Here’s how much money Americans in their 30s have in their 401(k)s

The answer to this is highly personal and depends on your lifestyle, expenses and spending habits, but there are a few basic guidelines to follow if you want to retire comfortably.

Some experts, including co-founder of AE Wealth Management David Bach, say that if you set aside at least 10% of your income, you’ll be fine. More is always better: Bach says that if you want to retire “rich,” save 15-20% and, if you want to retire early, save 20% or more.

Fidelity recommends saving 15%, and that amount includes contributions from your paycheck as well as any contributions from your company.

If you can’t save 15% right away, “make sure that you’re saving at least enough to get the full match that your employer offers,” Katie Taylor, vice president of thought leadership at Fidelity Investments, tells CNBC Make It. Then, “make a commitment to yourself that you’re going to increase your contribution by 1-2% every year until you get there,” she says, adding: “Getting started early at any amount is always a great idea.”

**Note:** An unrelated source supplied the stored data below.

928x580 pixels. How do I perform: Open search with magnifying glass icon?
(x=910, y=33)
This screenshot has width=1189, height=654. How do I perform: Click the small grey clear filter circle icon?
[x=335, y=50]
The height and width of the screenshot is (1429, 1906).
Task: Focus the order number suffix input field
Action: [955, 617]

Ultimately, everyone’s scenario is different. If you’re getting a later start on saving, you may have to save more to catch up. In a 2018 report, the Stanford Center on Longevity determined that if you want to retire by age 65, you should be setting aside 10-17% of your income if you start saving as early as age 25. But if you wait until 35 to start, you have to save 15-20%.

To help you figure out the right amount to fund your retirement, try using a retirement calculator.